*REQUIRED ACTION:*
Gather each line of the records where "previous" appears.

*PROVIDED ENTRIES:*
......
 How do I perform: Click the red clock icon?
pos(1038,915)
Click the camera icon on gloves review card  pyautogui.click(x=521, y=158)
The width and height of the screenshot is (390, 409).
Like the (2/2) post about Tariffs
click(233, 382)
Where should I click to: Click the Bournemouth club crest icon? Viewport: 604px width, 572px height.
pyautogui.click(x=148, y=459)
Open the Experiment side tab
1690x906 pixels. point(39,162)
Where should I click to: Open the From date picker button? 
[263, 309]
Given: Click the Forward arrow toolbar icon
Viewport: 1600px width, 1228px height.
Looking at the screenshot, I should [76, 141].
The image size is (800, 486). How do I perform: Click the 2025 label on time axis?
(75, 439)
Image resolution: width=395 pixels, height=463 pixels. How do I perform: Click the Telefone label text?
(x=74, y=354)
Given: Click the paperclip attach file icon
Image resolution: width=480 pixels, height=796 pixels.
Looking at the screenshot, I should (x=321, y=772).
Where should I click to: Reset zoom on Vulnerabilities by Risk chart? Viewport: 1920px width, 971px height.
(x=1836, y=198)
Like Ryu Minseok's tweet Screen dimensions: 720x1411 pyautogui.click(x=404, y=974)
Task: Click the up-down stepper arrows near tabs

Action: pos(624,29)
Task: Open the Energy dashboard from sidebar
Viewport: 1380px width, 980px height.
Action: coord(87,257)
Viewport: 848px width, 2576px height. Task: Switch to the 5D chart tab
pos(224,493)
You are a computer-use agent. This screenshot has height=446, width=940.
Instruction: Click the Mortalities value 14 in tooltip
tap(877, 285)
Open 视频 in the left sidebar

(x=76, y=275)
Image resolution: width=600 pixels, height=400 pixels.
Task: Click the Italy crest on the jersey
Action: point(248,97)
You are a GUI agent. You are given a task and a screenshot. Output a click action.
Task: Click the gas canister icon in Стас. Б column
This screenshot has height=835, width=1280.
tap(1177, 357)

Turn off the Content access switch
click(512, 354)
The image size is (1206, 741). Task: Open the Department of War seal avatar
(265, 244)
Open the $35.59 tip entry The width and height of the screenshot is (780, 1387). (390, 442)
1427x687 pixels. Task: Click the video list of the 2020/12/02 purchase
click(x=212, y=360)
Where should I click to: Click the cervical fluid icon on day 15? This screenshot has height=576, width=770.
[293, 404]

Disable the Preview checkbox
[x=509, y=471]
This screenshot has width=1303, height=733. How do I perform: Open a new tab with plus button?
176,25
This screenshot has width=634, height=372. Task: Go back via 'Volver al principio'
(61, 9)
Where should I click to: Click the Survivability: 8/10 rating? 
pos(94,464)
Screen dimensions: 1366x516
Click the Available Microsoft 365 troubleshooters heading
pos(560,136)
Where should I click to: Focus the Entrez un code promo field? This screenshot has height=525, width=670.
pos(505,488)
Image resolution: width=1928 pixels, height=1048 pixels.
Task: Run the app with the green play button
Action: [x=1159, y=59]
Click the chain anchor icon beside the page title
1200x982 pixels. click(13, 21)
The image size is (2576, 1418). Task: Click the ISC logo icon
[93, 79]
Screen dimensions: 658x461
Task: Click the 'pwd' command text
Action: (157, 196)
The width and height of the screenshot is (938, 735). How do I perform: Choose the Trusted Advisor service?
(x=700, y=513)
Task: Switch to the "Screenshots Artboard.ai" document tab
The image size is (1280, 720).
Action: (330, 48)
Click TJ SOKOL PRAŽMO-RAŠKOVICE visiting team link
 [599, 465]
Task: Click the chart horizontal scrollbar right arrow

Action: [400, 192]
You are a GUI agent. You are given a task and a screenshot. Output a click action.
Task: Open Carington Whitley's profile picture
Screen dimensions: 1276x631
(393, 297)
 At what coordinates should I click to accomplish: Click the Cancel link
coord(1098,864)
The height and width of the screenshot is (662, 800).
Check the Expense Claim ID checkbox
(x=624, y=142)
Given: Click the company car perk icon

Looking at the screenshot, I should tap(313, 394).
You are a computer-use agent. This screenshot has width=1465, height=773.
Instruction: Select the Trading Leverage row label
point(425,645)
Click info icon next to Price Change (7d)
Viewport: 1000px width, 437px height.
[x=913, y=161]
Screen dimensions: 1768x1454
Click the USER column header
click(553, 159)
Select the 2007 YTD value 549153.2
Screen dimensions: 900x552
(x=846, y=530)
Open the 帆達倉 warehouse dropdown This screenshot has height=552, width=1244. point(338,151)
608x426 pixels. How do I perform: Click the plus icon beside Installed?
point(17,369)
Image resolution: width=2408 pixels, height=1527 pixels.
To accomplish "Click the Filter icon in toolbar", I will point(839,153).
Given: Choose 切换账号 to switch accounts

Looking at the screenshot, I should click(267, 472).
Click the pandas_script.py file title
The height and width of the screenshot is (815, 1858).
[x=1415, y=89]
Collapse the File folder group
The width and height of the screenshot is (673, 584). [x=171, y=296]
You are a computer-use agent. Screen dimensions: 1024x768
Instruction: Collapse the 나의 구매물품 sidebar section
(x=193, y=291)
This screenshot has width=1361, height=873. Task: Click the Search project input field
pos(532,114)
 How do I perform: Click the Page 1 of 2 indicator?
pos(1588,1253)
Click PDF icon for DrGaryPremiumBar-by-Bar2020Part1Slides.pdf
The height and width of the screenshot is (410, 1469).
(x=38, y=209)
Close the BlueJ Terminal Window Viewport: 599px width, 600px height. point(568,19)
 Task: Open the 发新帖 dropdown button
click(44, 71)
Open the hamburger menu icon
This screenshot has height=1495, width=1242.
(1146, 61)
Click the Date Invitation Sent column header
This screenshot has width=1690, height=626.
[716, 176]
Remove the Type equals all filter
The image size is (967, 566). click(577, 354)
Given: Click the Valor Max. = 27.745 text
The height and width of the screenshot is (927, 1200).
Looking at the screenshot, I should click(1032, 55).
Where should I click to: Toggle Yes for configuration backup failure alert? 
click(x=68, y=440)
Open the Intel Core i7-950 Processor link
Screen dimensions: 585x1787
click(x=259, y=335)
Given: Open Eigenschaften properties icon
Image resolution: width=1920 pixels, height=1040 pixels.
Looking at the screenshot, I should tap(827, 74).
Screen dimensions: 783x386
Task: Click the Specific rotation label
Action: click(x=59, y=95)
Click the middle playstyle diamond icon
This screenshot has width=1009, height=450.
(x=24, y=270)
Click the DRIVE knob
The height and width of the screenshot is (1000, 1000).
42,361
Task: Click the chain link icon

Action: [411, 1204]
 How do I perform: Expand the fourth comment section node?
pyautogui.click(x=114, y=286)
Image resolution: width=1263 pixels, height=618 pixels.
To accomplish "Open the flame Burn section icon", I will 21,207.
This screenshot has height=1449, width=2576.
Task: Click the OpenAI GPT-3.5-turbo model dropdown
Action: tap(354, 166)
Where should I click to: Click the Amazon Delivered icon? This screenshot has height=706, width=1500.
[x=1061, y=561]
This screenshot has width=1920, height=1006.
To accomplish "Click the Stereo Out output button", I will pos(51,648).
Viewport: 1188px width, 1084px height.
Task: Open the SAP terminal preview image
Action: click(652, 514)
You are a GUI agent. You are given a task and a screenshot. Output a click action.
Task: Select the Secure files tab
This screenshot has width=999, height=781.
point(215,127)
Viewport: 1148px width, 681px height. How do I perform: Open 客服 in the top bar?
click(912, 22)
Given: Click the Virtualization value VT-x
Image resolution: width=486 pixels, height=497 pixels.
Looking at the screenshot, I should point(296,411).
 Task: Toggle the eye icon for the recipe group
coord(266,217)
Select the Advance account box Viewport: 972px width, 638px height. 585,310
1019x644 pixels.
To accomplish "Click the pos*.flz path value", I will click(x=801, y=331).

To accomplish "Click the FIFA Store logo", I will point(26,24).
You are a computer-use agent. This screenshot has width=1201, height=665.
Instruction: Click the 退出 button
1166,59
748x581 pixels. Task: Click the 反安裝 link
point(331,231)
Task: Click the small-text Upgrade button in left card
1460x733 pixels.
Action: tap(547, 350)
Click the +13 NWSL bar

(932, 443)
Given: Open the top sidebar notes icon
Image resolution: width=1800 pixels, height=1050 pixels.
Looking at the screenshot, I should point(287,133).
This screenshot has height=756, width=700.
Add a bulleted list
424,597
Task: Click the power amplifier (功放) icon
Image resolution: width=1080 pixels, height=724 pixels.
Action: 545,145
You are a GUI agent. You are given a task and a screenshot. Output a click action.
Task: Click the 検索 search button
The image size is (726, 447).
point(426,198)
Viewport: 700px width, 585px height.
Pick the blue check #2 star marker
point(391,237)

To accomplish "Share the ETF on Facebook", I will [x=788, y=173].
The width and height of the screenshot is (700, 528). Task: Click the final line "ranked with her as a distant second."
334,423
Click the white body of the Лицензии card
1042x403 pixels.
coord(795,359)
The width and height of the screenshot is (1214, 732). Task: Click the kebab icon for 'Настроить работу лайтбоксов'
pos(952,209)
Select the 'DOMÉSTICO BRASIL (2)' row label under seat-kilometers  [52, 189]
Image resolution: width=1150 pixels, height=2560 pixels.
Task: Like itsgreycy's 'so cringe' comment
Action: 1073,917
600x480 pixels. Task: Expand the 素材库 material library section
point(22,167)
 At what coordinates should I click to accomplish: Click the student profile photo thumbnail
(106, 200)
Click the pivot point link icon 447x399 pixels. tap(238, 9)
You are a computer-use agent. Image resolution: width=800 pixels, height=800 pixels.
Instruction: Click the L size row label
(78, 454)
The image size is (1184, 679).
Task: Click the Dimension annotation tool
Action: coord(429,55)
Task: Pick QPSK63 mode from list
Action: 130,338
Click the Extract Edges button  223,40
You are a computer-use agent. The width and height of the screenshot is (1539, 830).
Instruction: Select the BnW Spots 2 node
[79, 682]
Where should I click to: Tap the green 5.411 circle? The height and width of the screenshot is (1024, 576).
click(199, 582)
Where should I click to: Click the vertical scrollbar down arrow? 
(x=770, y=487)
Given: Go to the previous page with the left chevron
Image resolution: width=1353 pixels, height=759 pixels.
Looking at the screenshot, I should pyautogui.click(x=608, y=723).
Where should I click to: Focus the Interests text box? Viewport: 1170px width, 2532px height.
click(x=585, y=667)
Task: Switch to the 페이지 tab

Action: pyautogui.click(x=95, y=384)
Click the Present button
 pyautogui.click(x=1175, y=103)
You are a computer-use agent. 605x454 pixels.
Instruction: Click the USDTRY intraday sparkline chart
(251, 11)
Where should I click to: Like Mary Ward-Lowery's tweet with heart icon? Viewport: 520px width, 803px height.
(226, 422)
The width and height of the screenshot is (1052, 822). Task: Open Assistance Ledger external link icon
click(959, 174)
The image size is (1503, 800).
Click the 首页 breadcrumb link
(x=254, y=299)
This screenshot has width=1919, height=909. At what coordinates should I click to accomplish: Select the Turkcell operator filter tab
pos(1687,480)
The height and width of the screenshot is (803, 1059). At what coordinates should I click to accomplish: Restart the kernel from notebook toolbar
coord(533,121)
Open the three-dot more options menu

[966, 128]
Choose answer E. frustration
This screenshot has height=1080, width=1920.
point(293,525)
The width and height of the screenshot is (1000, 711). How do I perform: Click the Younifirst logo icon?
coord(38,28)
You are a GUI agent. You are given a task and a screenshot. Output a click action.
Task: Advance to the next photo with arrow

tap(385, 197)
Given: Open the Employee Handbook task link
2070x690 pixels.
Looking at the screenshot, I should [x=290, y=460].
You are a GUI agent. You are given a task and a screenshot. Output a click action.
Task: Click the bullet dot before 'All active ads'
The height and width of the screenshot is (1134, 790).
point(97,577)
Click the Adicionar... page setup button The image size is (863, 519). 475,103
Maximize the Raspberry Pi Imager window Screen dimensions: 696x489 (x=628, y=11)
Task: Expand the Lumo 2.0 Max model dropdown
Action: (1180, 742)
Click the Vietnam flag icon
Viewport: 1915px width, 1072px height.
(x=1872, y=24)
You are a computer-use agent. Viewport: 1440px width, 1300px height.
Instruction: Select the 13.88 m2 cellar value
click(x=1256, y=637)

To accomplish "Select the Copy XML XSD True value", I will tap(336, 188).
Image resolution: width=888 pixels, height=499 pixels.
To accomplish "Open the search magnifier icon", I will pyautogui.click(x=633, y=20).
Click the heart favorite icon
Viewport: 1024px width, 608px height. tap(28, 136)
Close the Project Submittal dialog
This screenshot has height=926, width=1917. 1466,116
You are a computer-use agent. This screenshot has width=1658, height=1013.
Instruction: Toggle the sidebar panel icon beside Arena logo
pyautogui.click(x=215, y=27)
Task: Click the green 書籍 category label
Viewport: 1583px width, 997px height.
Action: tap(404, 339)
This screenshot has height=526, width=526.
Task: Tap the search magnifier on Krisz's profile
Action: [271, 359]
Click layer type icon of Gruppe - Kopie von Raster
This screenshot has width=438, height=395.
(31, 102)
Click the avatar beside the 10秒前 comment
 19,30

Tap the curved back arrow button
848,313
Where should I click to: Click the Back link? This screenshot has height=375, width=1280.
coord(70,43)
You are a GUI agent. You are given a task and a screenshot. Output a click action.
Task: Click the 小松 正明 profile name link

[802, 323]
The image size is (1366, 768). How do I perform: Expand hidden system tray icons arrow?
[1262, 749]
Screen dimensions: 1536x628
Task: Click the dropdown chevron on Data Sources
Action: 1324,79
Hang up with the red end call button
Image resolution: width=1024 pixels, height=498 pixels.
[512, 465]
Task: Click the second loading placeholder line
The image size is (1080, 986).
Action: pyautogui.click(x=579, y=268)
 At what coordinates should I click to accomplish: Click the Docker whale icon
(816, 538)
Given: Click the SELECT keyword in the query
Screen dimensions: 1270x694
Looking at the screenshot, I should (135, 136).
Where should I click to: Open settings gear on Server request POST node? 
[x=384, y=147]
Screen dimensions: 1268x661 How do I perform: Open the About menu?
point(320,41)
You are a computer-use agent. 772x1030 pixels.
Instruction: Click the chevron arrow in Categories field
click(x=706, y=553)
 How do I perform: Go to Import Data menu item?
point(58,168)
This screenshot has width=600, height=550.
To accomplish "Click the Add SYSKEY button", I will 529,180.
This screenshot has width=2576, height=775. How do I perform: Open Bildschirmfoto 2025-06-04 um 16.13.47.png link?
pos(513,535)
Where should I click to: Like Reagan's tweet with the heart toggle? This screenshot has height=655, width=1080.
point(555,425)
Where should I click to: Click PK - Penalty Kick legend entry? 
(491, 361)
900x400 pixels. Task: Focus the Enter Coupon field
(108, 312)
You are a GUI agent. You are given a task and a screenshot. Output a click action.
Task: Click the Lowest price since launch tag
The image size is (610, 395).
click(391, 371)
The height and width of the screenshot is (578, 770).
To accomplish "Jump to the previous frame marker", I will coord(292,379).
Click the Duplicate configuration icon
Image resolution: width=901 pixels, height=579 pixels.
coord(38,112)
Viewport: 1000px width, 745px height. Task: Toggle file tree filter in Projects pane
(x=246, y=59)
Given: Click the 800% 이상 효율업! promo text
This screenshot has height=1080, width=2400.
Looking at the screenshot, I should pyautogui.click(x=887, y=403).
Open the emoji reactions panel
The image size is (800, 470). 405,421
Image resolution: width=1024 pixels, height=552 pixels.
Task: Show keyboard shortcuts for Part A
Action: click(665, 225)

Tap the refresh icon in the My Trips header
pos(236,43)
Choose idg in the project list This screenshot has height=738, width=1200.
......
*ANSWER TO THIS TASK:*
Given: Go to the previous page with the left chevron
To accomplish "Jump to the previous frame marker", I will coord(292,379).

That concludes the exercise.